**Trecho da página**.

* * *

Desde a cena de abertura, onde uma mulher nua é filmada deitada na areia da praia, já fica claro que o uso da nudez e do corpo serão constantes durante o longa. Entretanto, a nudez, principalmente de Lavínia, não é usada gratuitamente, mas sim como uma forma de construir a personagem e sua relação como os homens da trama. A paixão e o desejo exacerbados ficam claros em todas as cenas de sexo mostradas, marcando a intensidade do sentimento vivido entre os personagens.

Desejo é um dos temas centrais do filme, junto da ideia de musa inspiradora que se personifica em Lavínia. Para Cauby, Lavínia é a musa de suas fotografias e a responsável por lhe despertar sentimentos profundos, já para Ernani ela é a consolidação e prova de que seu trabalho dedicado a fé traz resultados, é mais uma testemunha e inspiração do poder de Deus. O embate entre o sagrado e o profano, na tentativa de mostrar que existe muito além dessa dualidade e que por vezes o pecado e o santo se misturam, perpassa intensamente a narrativa. No fim das contas, Lavínia é a deusa desses dois homens, o que faz com que grande parte da sua existência se dê a partir do olhar deles.

O filme possui um ritmo lento, um ponto negativo, pois apesar de ser compreensível a tentativa de passar o ritmo cotidiano do lugar existem muitas cenas que são bonitas esteticamente mas não fazem a história seguir. Além disso a narrativa se torna confusa em alguns momentos por conta de mudanças no tempo, para que fosse possível contar o background de alguns dos personagens.

* * *

**Dados fornecidos**.
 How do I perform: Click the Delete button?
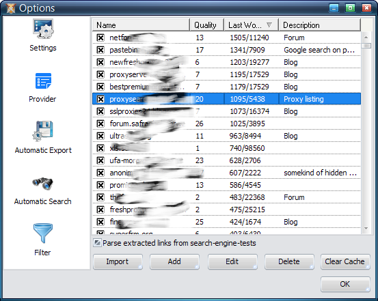pos(289,261)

* * *

**Tarefa breve**. Reproduza na íntegra o trecho da página sobre o filme, mantendo cada palavra e cada sinal de pontuação sem nenhuma alteração.

**Exercício resolvido**.
Desde a cena de abertura, onde uma mulher nua é filmada deitada na areia da praia, já fica claro que o uso da nudez e do corpo serão constantes durante o longa. Entretanto, a nudez, principalmente de Lavínia, não é usada gratuitamente, mas sim como uma forma de construir a personagem e sua relação como os homens da trama. A paixão e o desejo exacerbados ficam claros em todas as cenas de sexo mostradas, marcando a intensidade do sentimento vivido entre os personagens.

Desejo é um dos temas centrais do filme, junto da ideia de musa inspiradora que se personifica em Lavínia. Para Cauby, Lavínia é a musa de suas fotografias e a responsável por lhe despertar sentimentos profundos, já para Ernani ela é a consolidação e prova de que seu trabalho dedicado a fé traz resultados, é mais uma testemunha e inspiração do poder de Deus. O embate entre o sagrado e o profano, na tentativa de mostrar que existe muito além dessa dualidade e que por vezes o pecado e o santo se misturam, perpassa intensamente a narrativa. No fim das contas, Lavínia é a deusa desses dois homens, o que faz com que grande parte da sua existência se dê a partir do olhar deles.

O filme possui um ritmo lento, um ponto negativo, pois apesar de ser compreensível a tentativa de passar o ritmo cotidiano do lugar existem muitas cenas que são bonitas esteticamente mas não fazem a história seguir. Além disso a narrativa se torna confusa em alguns momentos por conta de mudanças no tempo, para que fosse possível contar o background de alguns dos personagens.